----- Brano

BULLOCK E BULLONI BEN AVVITATI - Consapevole della diversa gravità del luogo drammatico, la regia asseconda con un’ingegneria di livello elevatissimo: ma questa forma sarà funzionale alla sostanza, o ballano solo astronauti, facili sentimentucci ed effetti speciali? La partita della sceneggiatura, che Cuarón si gioca a più mani col figlio Jonàs, si fa tremendamente complicata, dimostrando da un lato un consapevole controllo degli obiettivi, dall’altro un’esecuzione con qualche incidente di percorso. Se Clooney farfallone che sfarfalla nel cosmo può riuscire eccessivamente guascone, è chiaro che i nodi drammatici riguardano tutti la vera protagonista, la dott.ssa Stone\Sandra Bullock. Su di lei, il piano è preciso, e non privo d’intelligenza nelle intenzioni: questa donna che fa benissimo il proprio mestiere, ma non altrettanto quello di vivere, dovrà recuperare il proprio istinto di conservazione, il proprio attaccamento alla Terra, la propria gravità.
Piace che questo percorso sia allo stesso tempo visivo ed esistenziale, con una serie di scene in cui il vuoto sembra invaso da impulsi interiori: la Bullock che si sbarazza della tuta nella navicella russa, grembo di ferraglie, e prende la posizione fetale in assenza di gravità; la complessa e affaticata gestualità liberatoria dell’abbrancarsi, dell’afferrare protuberanze, dell’aggrapparsi a protomi e sporgenze per non naufragare nella scena universale; quei tuboni flosci di ancoraggio delle tute o del paracadute che sembrano i cordoni di una placenta, ma possono strozzare; la sequenza acquatica, di una morte vicina, nel liquido che sembra amniotico, e poco dopo i passi sulla terra bagnata, ora pesanti, con una monumentale inquadratura dal basso. È una donna, adesso, scolpita nell’umo, fatta nell’argilla, rinata: ed il suo personalissimo travaglio\viaggio psicologico ha il sapore di un evento su scala dell'intera umanità.
"CUARÓN, ABBIAMO UN PROBLEMA" – Se, dunque, da un lato ritmo e trovate possono avvicinare Gravity ad un disaster movie, dall'altro è apprezzabile che in più ci sia una correlazione tra l’adrenalina e i neuroni, sicché le avventure nello spazio producano la percezione di uno spazio emotivo: qualcosa doveva esplodere, perché qualcosa implodesse; Clooney doveva essere così pieno di vita, e perfino pateticamente romantico nell’apprezzare le aurore, perché una svuotata Bullock riscoprisse, in volo, la volizione, l’abbarbicarsi all’esistenza; più di una stazione (prima quella americana, poi quella russa, poi quella cinese) si rende necessaria alla dimensione fisica del viaggio, perché il percorso di consapevolezza si snodi tra bruciori, non solo di fuoco e fiamme.

----------

» **Obiettivo**
Per favore, prosegui il testo su Gravity ripartendo dopo la sua ultima frase. L'elenco di dati non serve per svolgere l'esercizio.

----- Elenco dati

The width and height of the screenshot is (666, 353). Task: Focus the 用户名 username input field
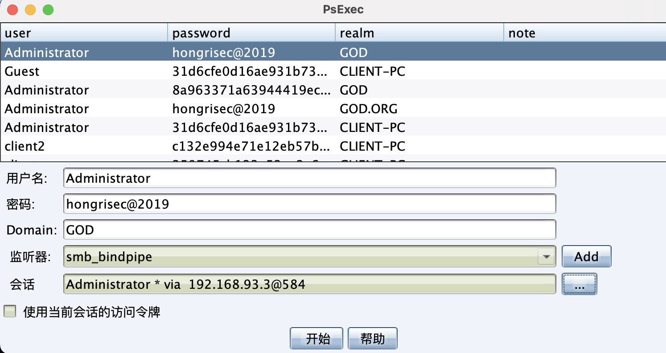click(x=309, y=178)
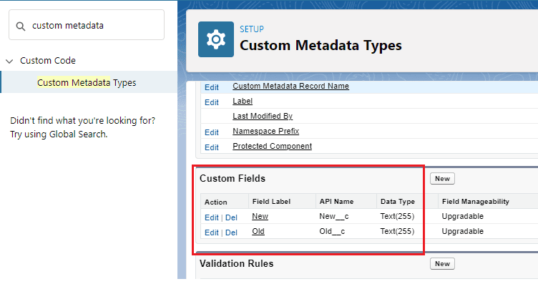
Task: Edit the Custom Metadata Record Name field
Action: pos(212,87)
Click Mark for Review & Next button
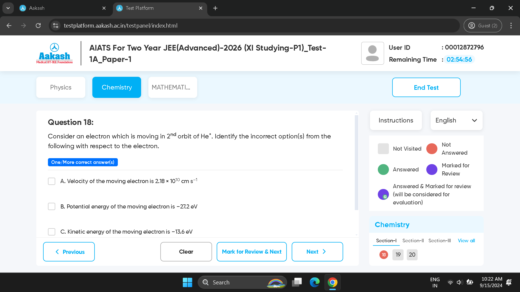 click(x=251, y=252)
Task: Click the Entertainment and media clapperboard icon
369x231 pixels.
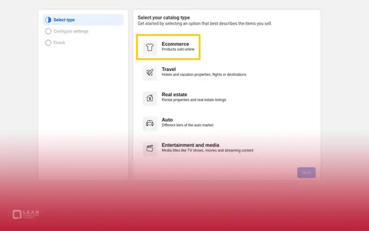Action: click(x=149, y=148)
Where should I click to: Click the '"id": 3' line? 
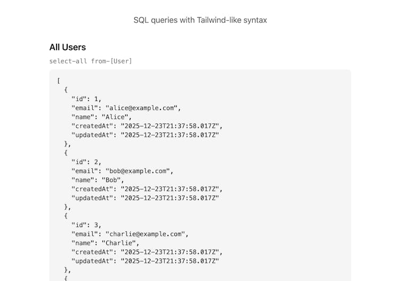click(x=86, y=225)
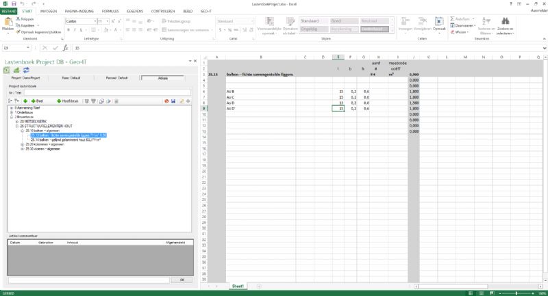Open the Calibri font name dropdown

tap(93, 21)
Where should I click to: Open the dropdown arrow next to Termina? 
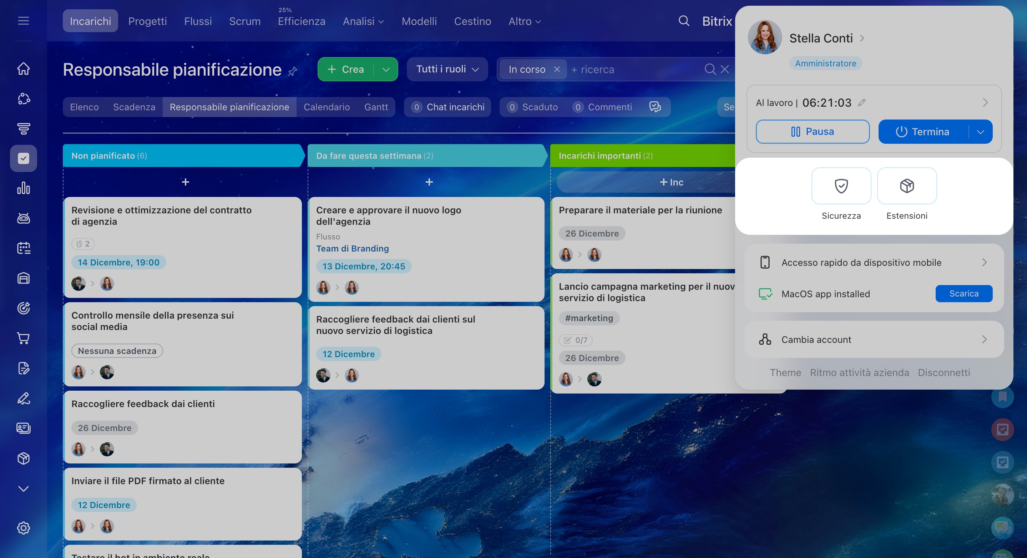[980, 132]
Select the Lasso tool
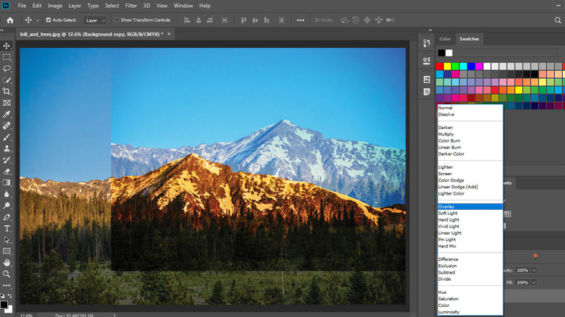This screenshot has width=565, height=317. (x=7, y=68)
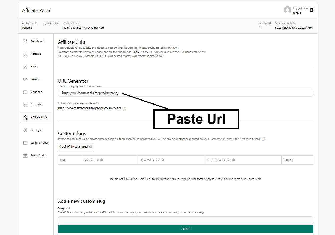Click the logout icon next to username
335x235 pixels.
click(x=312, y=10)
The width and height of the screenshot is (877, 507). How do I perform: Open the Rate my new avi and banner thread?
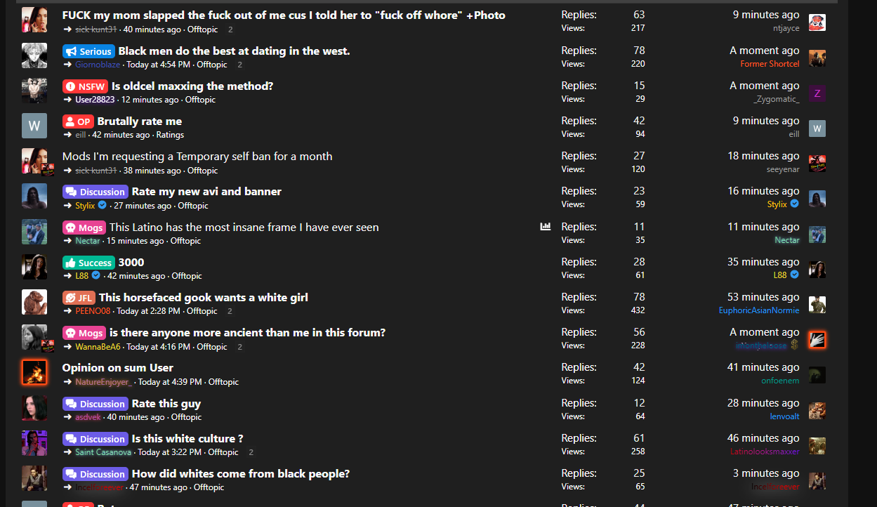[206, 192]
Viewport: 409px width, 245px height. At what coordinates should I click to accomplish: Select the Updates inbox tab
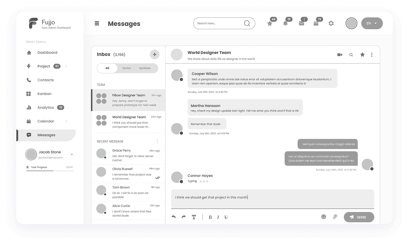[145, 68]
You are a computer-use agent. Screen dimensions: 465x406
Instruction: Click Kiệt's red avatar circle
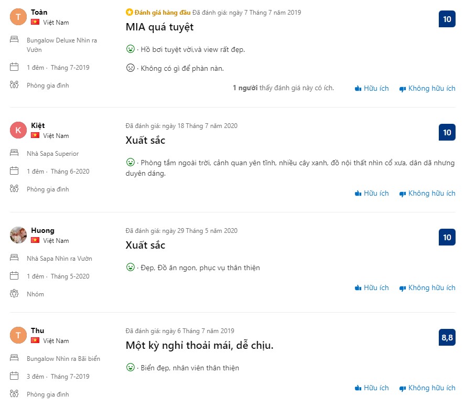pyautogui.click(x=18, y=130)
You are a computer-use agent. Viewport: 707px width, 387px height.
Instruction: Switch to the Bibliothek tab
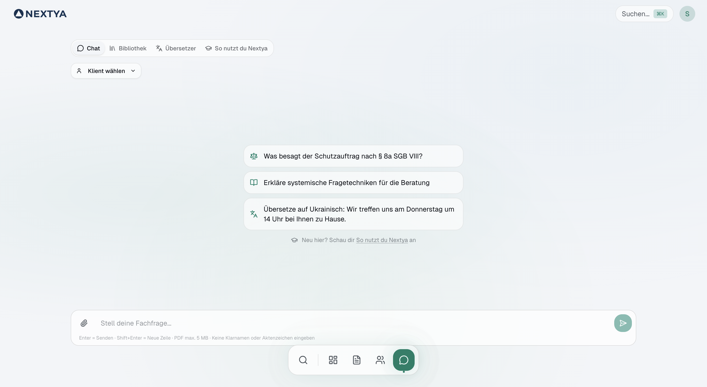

----------

» **Soluzione**
Ma è poi possibile che sia nientemeno che un sogno fatto per stordimento da carenza d’ossigeno a segnare una svolta repentina? Se la sparizione di Clooney, minimale, secca, è un esempio di buon gusto, non sempre lo sono i soliloqui della protagonista femminile, pericolosamente confinanti col vuoto… o col troppo pieno, cioè con la stucchevolezza (vedansi le lacrime in 3D). Considerando l’approssimazione del retroterra della dott.ssa Stone, anzi, del retro-Terra, cioè di tutte le difficilmente riesumabili esperienze terrene del personaggio, il risultato inevitabile è che finisca per mancare una svolta davvero “mistica”: la Bullock resta un personaggio, indimenticabile, ma difficilmente la ricorderemo come persona. Ha la gravità della fiction, più che quella della donna; e certi piagnucolii, pure fastidiosi, si sopportano meglio solo dell’invadente colonna sonora di Steven Price. Un peccato: il grande vuoto sarebbe dovuto restare vuoto sino in fondo, ma Cuarón ha preferito essere spicy anziché spacey, aggiungere la spezia saporosa di una musica epica e rombante, anziché perdersi – e ritrovarsi – nell'infinità, interna ed esterna, degli spazi drammatici.
Gravity di Alfonso Cuarón è quindi un piccolo passo per un (piccolo?) regista ed un grande passo per il cinema: un film impeccabile nella messa in scena, tanto da riuscire d’avanguardia, e deciso nelle traiettorie, sia di spettacolo che di senso, ma a volte a corto del carburante d’idee dello script.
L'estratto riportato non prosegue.